— start of INPUT MATERIAL —

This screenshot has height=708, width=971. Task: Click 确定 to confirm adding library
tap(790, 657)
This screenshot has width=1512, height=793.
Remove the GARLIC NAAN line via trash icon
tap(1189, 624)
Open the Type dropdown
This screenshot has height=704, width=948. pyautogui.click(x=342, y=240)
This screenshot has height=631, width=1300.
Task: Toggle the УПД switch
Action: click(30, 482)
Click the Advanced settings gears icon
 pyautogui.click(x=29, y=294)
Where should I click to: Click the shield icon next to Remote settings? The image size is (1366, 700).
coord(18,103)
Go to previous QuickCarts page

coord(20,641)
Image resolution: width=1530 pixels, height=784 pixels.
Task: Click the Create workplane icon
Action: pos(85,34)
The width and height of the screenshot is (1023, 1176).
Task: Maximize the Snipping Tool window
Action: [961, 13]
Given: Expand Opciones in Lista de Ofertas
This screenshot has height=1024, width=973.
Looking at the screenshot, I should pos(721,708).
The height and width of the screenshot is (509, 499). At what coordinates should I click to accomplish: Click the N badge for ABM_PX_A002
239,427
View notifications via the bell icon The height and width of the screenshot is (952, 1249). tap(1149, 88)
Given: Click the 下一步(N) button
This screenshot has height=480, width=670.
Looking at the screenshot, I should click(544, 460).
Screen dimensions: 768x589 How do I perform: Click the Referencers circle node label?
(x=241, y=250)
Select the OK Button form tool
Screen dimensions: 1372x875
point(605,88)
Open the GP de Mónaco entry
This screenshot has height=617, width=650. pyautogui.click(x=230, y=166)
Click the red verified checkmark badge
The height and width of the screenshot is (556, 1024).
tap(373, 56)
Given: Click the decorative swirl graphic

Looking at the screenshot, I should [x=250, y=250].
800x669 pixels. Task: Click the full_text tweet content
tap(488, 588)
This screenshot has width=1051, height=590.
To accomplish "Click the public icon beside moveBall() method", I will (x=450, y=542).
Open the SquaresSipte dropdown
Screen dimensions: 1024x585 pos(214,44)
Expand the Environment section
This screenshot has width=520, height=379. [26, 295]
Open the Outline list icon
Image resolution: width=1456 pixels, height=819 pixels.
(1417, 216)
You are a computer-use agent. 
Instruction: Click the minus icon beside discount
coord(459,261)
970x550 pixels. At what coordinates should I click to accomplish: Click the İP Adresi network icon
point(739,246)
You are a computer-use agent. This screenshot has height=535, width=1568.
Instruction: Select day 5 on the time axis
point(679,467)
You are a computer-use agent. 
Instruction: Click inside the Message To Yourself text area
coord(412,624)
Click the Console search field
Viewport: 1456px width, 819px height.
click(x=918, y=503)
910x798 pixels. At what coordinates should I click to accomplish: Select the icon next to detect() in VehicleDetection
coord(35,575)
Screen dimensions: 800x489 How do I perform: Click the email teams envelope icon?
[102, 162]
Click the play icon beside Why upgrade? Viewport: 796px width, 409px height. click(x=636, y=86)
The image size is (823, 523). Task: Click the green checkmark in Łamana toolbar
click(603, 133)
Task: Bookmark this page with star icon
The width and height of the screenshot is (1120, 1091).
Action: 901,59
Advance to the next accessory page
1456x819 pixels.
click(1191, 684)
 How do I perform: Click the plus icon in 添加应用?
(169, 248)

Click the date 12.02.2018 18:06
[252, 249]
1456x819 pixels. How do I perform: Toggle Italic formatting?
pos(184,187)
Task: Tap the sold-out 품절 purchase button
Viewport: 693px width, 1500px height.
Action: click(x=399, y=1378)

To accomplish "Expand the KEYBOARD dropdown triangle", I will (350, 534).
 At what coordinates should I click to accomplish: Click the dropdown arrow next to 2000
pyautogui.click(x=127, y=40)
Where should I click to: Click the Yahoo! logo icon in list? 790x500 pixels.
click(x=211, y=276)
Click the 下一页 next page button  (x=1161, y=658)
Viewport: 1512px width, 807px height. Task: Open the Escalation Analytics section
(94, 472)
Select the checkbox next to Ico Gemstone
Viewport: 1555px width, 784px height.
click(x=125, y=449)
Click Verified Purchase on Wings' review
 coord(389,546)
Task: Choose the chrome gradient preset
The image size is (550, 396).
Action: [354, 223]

— end of INPUT MATERIAL —

▸ STATED GOAL:
Render the items as a JSON list of strings, one string per line with blank lines omitted. Begin at the first line of the items and stop after the line that contains "point(605,88)".

▸ WRITTEN ANSWER:
[
  "This screenshot has height=708, width=971. Task: Click 确定 to confirm adding library",
  "tap(790, 657)",
  "This screenshot has width=1512, height=793.",
  "Remove the GARLIC NAAN line via trash icon",
  "tap(1189, 624)",
  "Open the Type dropdown",
  "This screenshot has height=704, width=948. pyautogui.click(x=342, y=240)",
  "This screenshot has height=631, width=1300.",
  "Task: Toggle the УПД switch",
  "Action: click(30, 482)",
  "Click the Advanced settings gears icon",
  " pyautogui.click(x=29, y=294)",
  "Where should I click to: Click the shield icon next to Remote settings? The image size is (1366, 700).",
  "coord(18,103)",
  "Go to previous QuickCarts page",
  "coord(20,641)",
  "Image resolution: width=1530 pixels, height=784 pixels.",
  "Task: Click the Create workplane icon",
  "Action: pos(85,34)",
  "The width and height of the screenshot is (1023, 1176).",
  "Task: Maximize the Snipping Tool window",
  "Action: [961, 13]",
  "Given: Expand Opciones in Lista de Ofertas",
  "This screenshot has height=1024, width=973.",
  "Looking at the screenshot, I should pos(721,708).",
  "The height and width of the screenshot is (509, 499). At what coordinates should I click to accomplish: Click the N badge for ABM_PX_A002",
  "239,427",
  "View notifications via the bell icon The height and width of the screenshot is (952, 1249). tap(1149, 88)",
  "Given: Click the 下一步(N) button",
  "This screenshot has height=480, width=670.",
  "Looking at the screenshot, I should click(544, 460).",
  "Screen dimensions: 768x589 How do I perform: Click the Referencers circle node label?",
  "(x=241, y=250)",
  "Select the OK Button form tool",
  "Screen dimensions: 1372x875",
  "point(605,88)"
]